Die Regierung muss mehr für die Moore tun
So einfach wird das mit den neuerlichen Urteilen nicht. Zwei Klagen hatte die Deutsche Umwelthilfe angestrengt, in beiden folgte das Oberverwaltungsgericht ihrer Argumentation (OVG 11 A 22/21, OVG 11 A 31/22). Und beide lassen sich auch mit dem neuen Gesetz nicht einfach so erledigen - eher im Gegenteil.
So bezieht sich eines der Urteile auf das Klimaschutzprogramm der Regierung. Im vorigen Herbst wollte sie mit diesem "Gesamtplan" darlegen, wie sie die Klimaziele bis 2030 erreicht - und zwar jenseits der bisherigen Sofortprogramme für einzelne Ministerien. Doch nach Auffassung des Oberverwaltungsgerichts hält es die Klimaziele nicht ein. Mehr noch: Es leide an "methodischen Mängeln" und beruhe "teilweise auf unrealistischen Annahmen". An diesem Urteil ändere sich auch nichts, wenn man das Klimaschutzgesetz aufweiche, sagt Umwelthilfe-Geschäftsführer Sascha Müller-Kraenner. "Das Defizit bleibt." Einer Revision sehe er gelassen entgegen.
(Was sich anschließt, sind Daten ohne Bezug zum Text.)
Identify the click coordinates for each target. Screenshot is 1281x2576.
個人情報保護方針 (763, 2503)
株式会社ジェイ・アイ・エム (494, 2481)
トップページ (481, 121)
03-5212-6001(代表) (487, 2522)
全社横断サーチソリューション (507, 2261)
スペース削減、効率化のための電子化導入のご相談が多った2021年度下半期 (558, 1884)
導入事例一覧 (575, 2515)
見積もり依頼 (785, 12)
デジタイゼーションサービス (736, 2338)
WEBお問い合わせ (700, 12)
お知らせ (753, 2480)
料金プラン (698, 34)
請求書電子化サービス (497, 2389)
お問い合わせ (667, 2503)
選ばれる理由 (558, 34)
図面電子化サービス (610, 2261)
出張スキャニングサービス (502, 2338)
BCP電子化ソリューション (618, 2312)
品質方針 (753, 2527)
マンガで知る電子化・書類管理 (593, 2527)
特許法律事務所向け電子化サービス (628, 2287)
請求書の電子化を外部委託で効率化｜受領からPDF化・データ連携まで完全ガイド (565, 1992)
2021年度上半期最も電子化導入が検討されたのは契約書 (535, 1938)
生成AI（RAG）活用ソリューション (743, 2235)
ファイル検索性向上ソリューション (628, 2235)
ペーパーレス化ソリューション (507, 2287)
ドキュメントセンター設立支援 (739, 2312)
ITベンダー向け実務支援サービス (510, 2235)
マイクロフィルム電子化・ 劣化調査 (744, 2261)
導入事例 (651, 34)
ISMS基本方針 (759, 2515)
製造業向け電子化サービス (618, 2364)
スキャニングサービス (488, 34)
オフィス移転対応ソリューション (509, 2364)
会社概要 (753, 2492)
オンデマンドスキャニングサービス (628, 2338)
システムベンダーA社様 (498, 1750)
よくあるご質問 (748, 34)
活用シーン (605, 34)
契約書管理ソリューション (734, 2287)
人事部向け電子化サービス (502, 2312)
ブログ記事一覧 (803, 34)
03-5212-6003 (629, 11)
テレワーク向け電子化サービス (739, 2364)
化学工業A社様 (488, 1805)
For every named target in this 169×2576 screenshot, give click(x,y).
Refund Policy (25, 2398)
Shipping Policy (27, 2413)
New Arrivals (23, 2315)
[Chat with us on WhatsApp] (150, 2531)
"Wir nehmen das Urteil zur Kenntnis", heißt es aus dem Verkehrsministerium
Das andere Urteil dreht sich um einen Bereich, der oft übersehen wird: die Änderungen von Landnutzungen. Wird zum Beispiel aus einem Moor ein Acker, dann werden dadurch dauerhaft klimaschädliche Emissionen freigesetzt - macht man es umgekehrt, bindet man sie. Das Gleiche gilt für Wälder oder Grünland. Wie viel Kohlendioxid sich durch den Schutz von Mooren, Wäldern und Wiesen binden lässt, kann man ziemlich genau bilanzieren. Nur leider ist die Bilanz für Deutschland negativ: Es wird dort mehr CO₂ freigesetzt als gespeichert. Dabei sollen dort im Jahr 2045, wenn Deutschland klimaneutral sein soll, 40 Millionen Tonnen Negativ-Emissionen verbucht werden. Dieses Ziel werde "aus heutiger Sicht deutlich verfehlt", heißt es auch im jüngsten Projektionsbericht der Bundesregierung. Und das sieht das Gericht ganz ähnlich. Die Regierung muss also mehr für Moore und Co. tun.
Das findet auch der Bundesrat. Er rief zwar in Bezug auf das Klimaschutzgesetz nicht den Vermittlungsausschuss an, wie das Umweltverbände verlangt hatten. Aber er fasste eine Entschließung: Darin fordert der Bundesrat einerseits eine Nachsteuerungspflicht für den Fall, dass Deutschland absehbar seine Klimaziele verfehlt. Andererseits betont er, dass die im Klimaschutzgesetz vorgesehene Stärkung und Wiederherstellung natürlicher Ökosysteme "nicht geeignet sein kann, Defizite anderer Sektoren im Klimaschutz zu kompensieren". Das größte Defizit hat derzeit der Verkehr.
Im Bundesverkehrsministerium gibt man sich dennoch gelassen. "Wir nehmen das Urteil zur Kenntnis", heißt es, man warte erst einmal die schriftliche Urteilsbegründung ab. Remo Klinger dagegen, Anwalt der Umwelthilfe, sieht in dem Urteil schon jetzt das Gegenstück zum Klimaurteil des Verfassungsgerichts von 2021, schließlich gehe es nun um die Instrumente. "Was nutzen uns schon die Ziele", sagt er, "wenn uns die Maßnahmen fehlen?"